Stored data entries
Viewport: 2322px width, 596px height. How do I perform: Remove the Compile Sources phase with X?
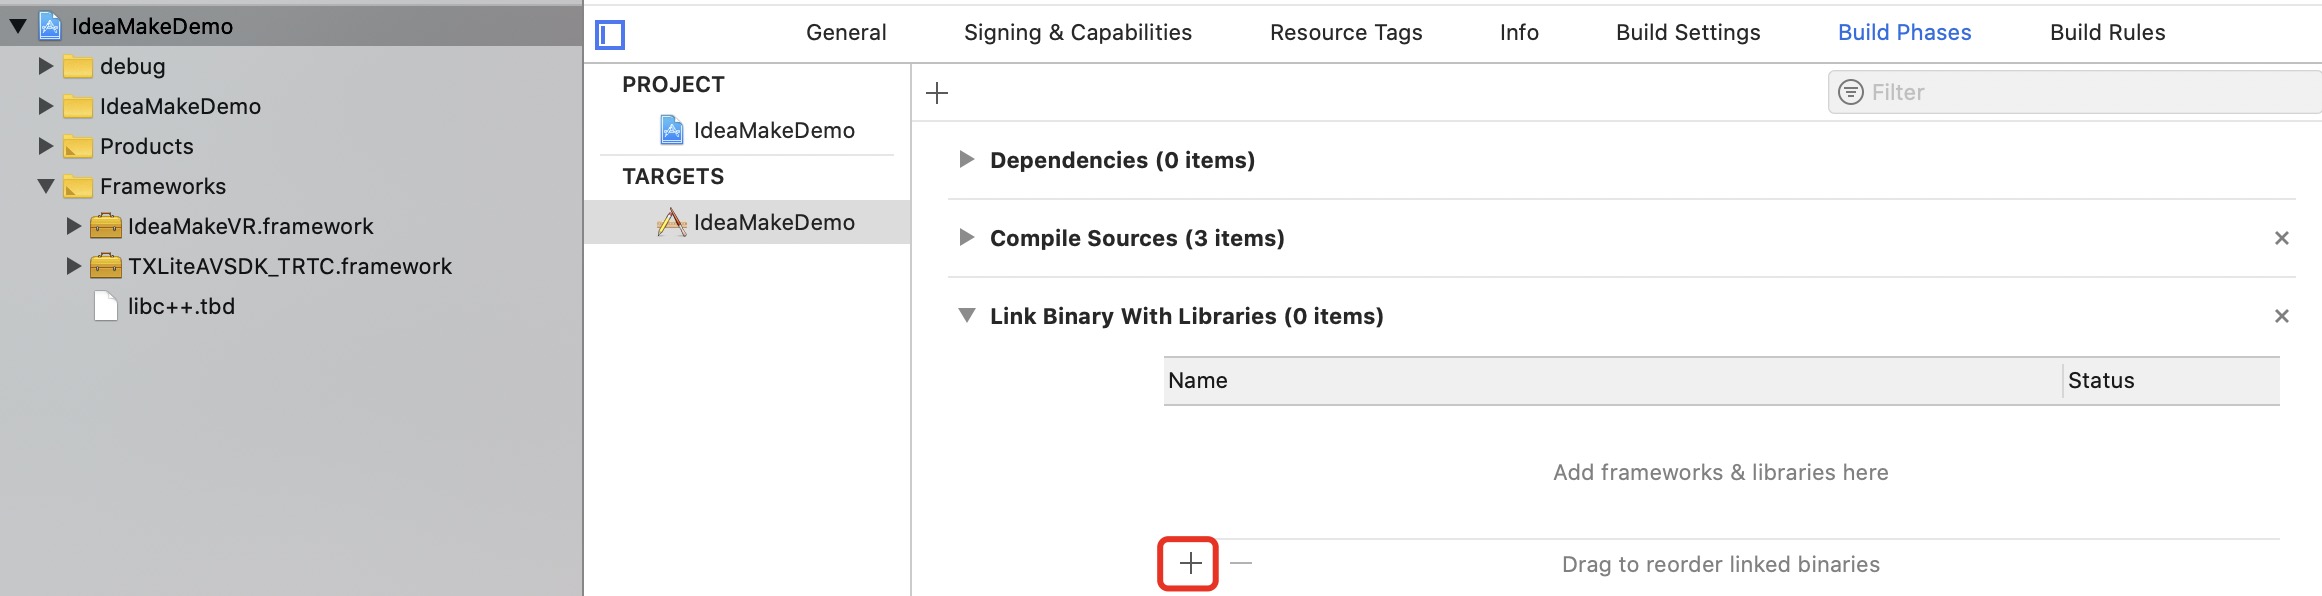pos(2281,238)

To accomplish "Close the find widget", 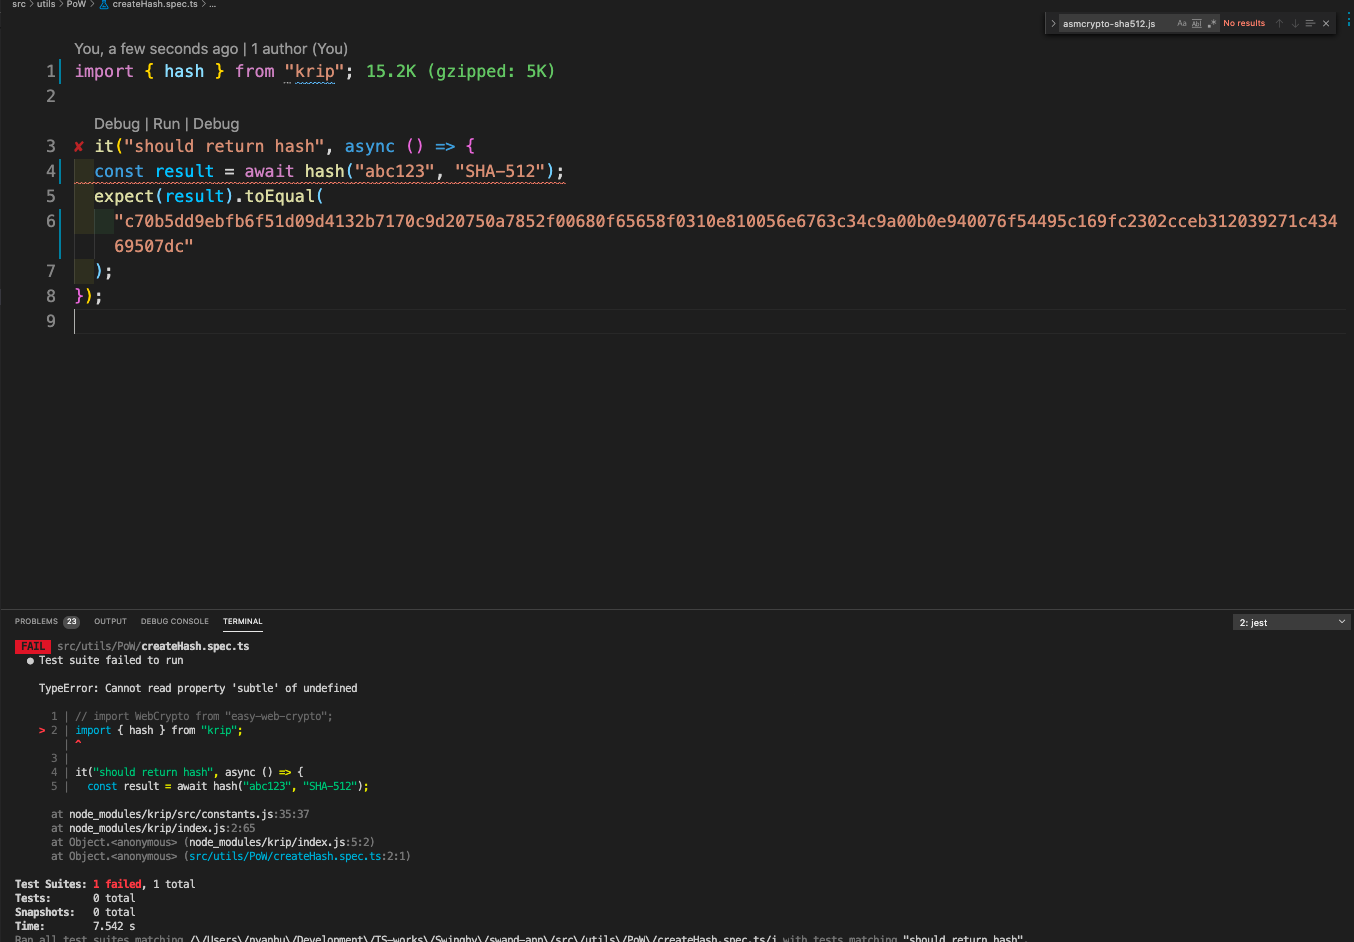I will 1325,23.
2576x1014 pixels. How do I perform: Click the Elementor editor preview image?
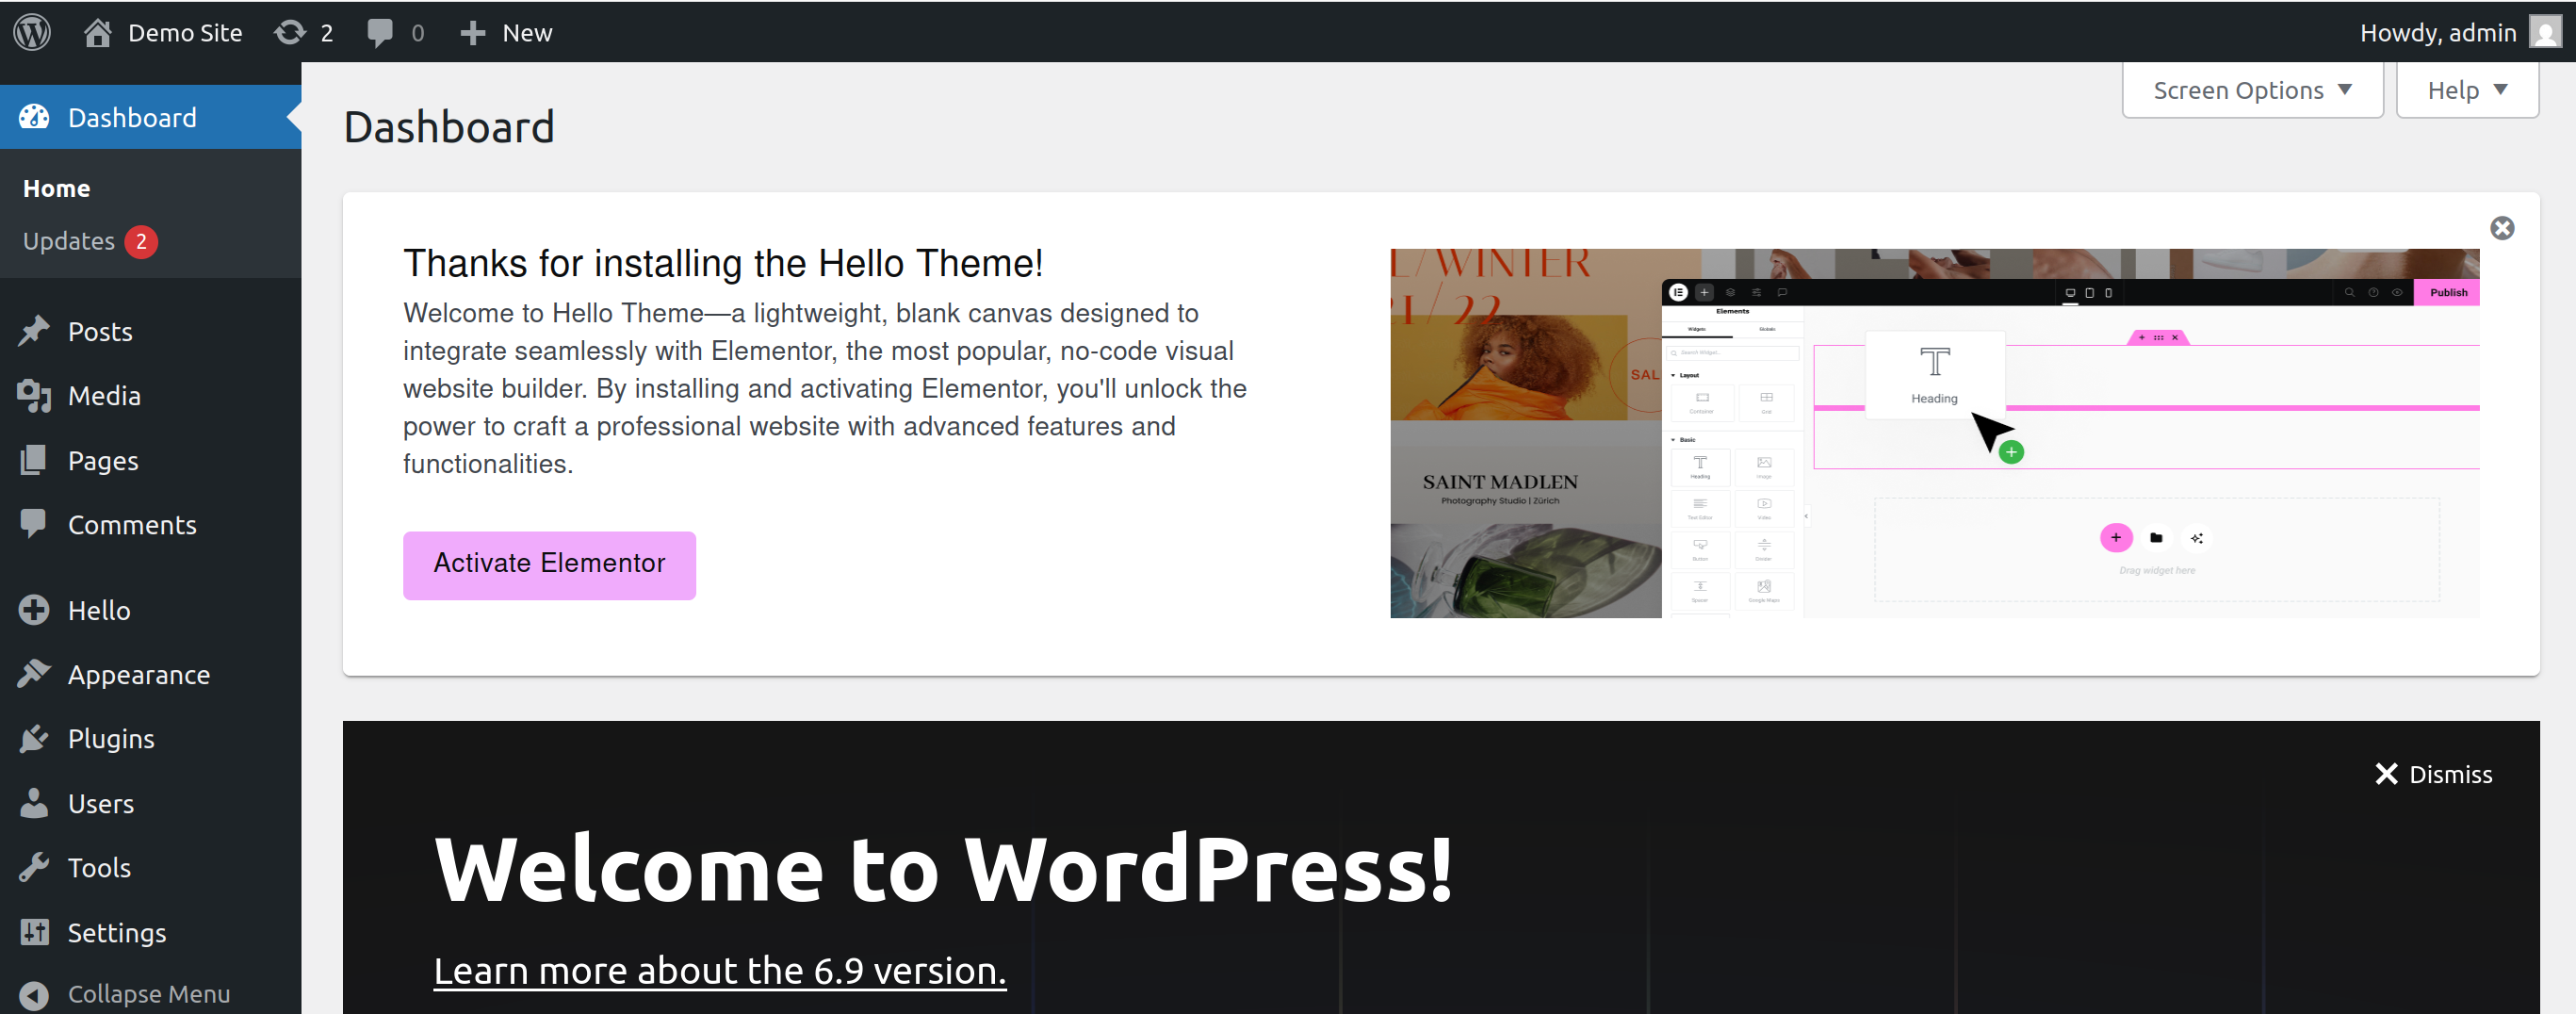1934,433
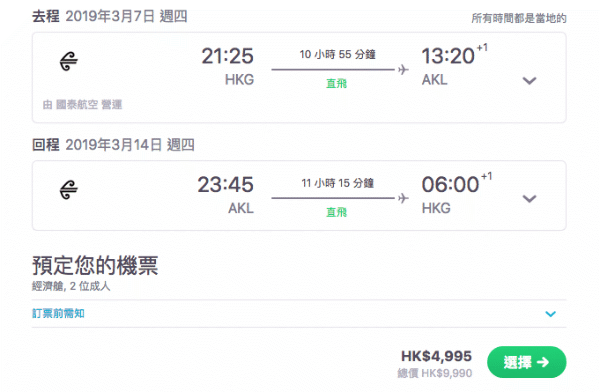Click the 總價 HK$9,990 total price

(435, 373)
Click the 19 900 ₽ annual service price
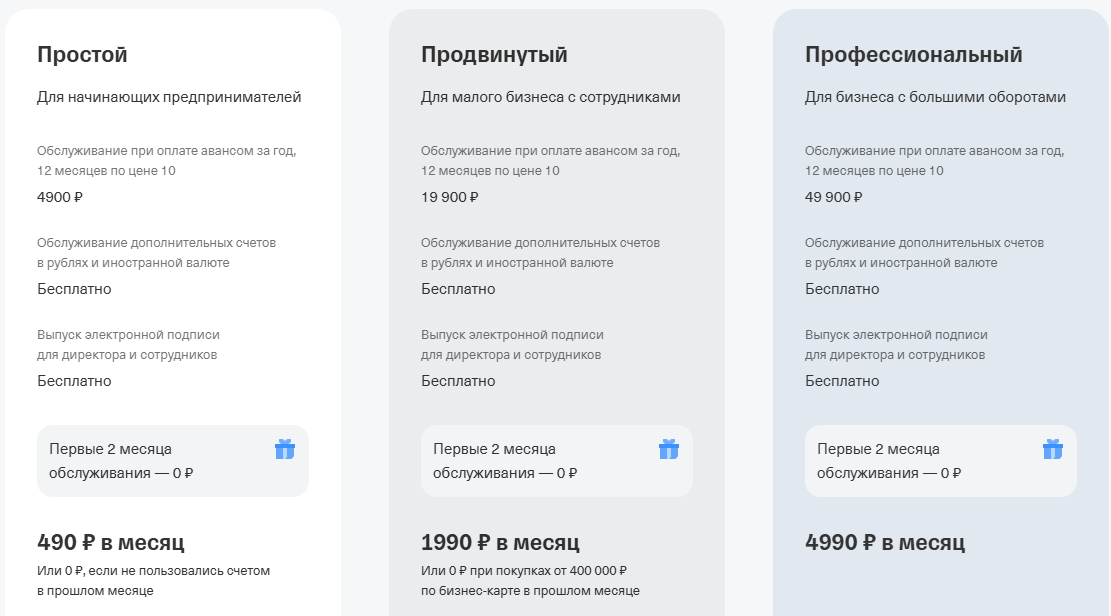1111x616 pixels. click(x=450, y=197)
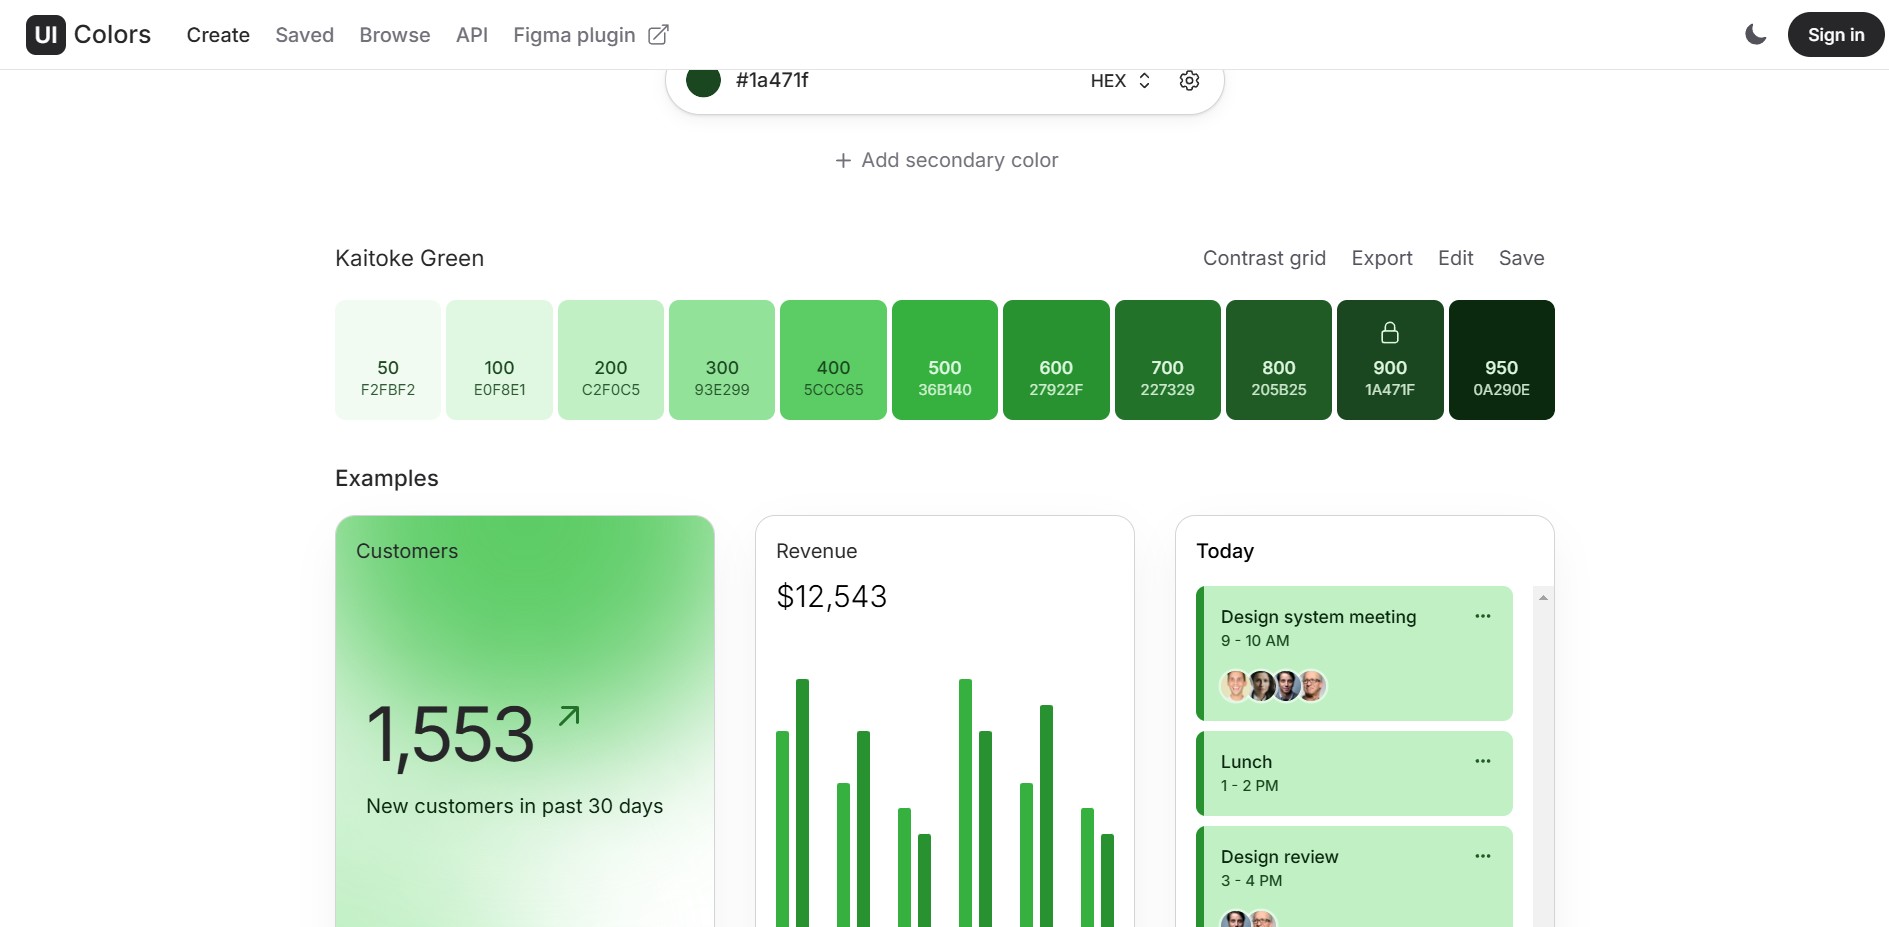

→ TASK DESCRIPTION:
Once the pictures are set aside, what is needed is the lines from the line with "2576x1014 pixels. How" through the end of the data, written out exactly and alone.

→ RESPONSE AREA:
2576x1014 pixels. How do I perform: Click the Elementor editor preview image?
1934,433
Click the 總價 HK$9,990 total price

(435, 373)
Click the 19 900 ₽ annual service price
1111x616 pixels. click(x=450, y=197)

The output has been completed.